ABOUT THIS EXERCISE —
From the line that contains "Where should I" down to the final line below, please repeat each line exactly and nothing more, with no pictures.

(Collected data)
=== Begin Enclosure ===
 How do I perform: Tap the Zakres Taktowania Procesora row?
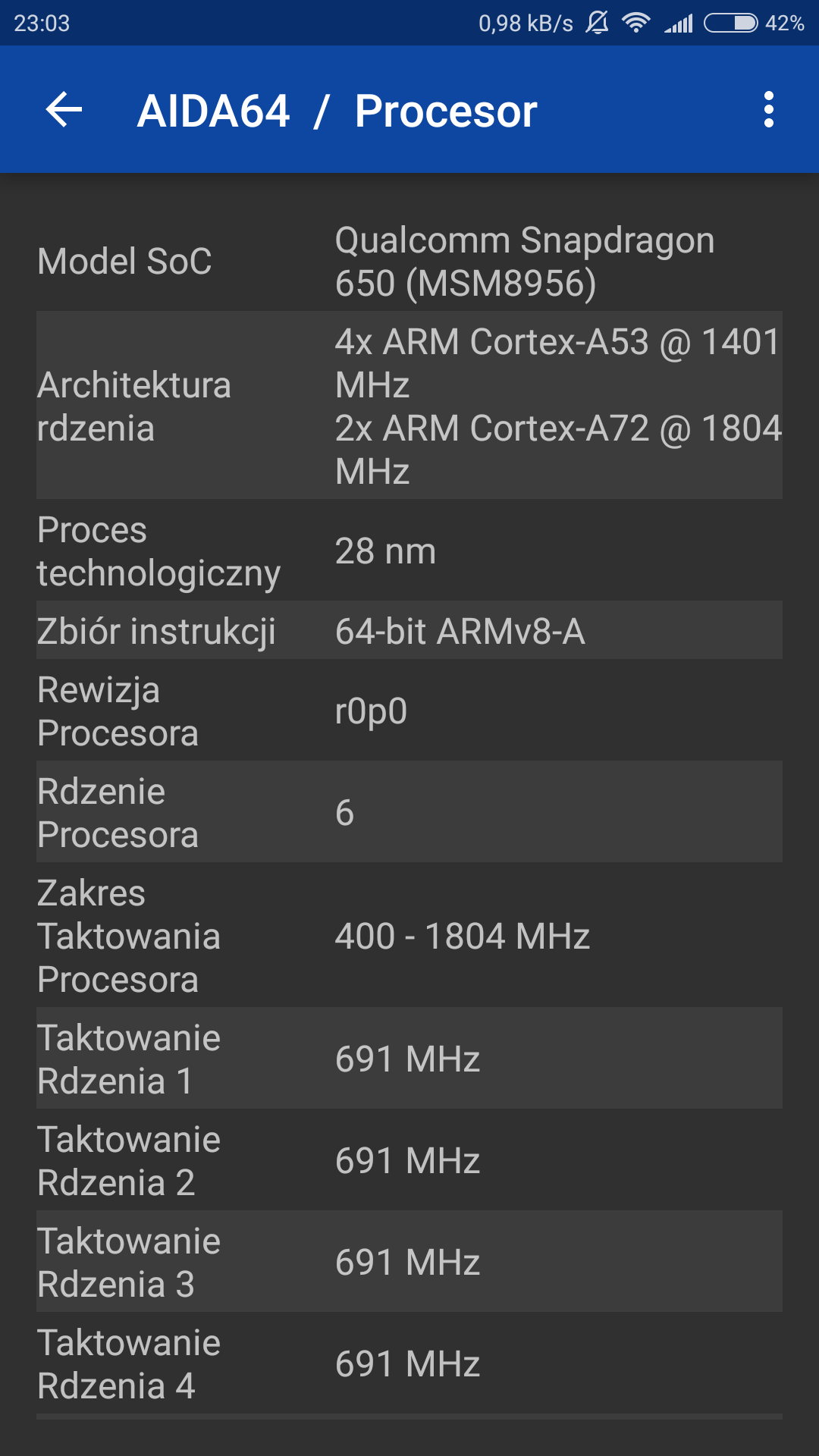coord(410,936)
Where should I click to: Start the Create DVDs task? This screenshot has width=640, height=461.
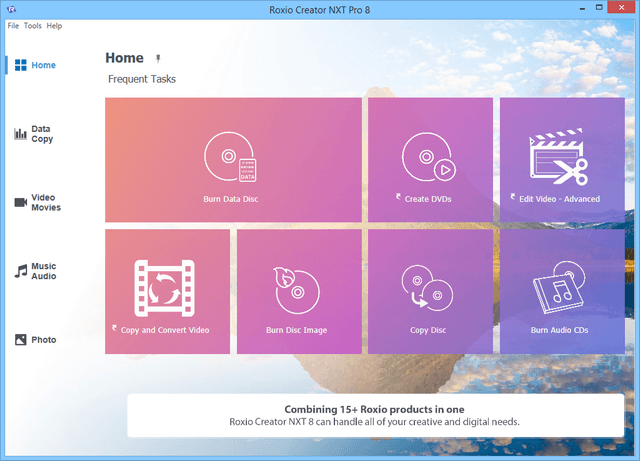coord(430,160)
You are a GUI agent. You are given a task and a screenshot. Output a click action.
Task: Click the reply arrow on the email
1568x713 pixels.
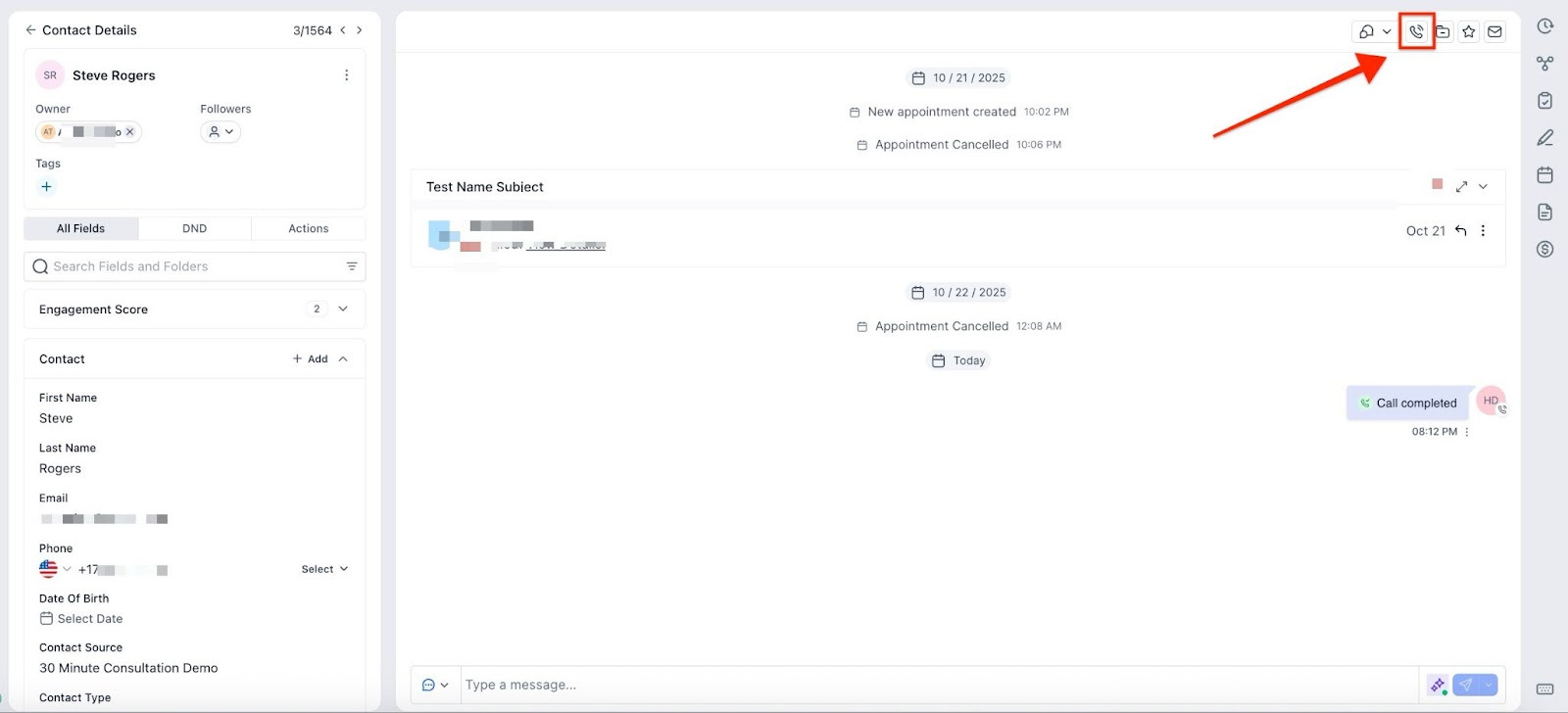tap(1460, 231)
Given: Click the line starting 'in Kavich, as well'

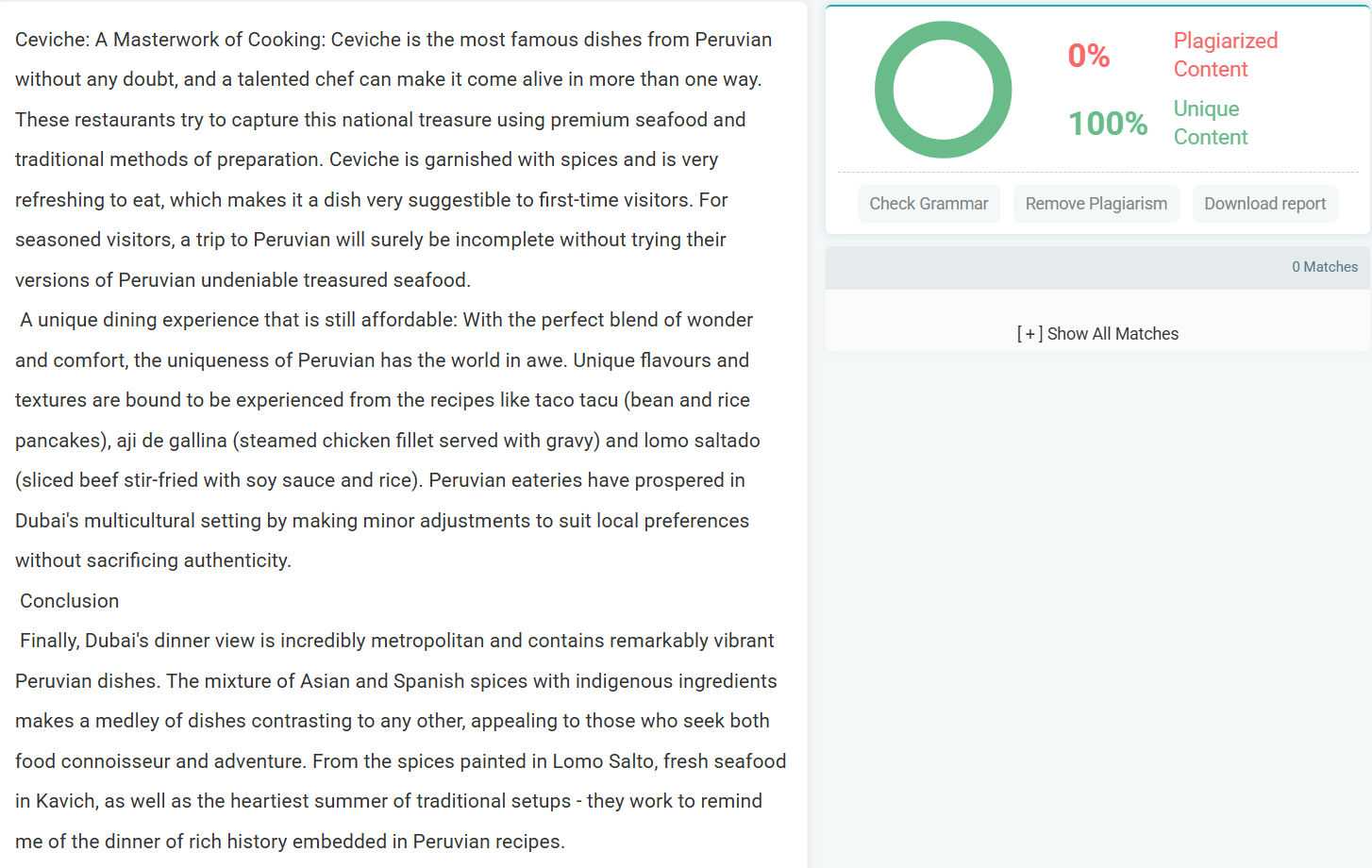Looking at the screenshot, I should tap(389, 801).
=== End Enclosure ===
WRITTEN RESPONSE —
Where should I click to: Start the Create DVDs task? This screenshot has width=640, height=461.
coord(430,160)
You are a GUI agent. You are given a task and a screenshot. Output a click action.
Task: Click the reply arrow on the email
1568x713 pixels.
tap(1460, 231)
Given: Click the line starting 'in Kavich, as well'

Looking at the screenshot, I should tap(389, 801).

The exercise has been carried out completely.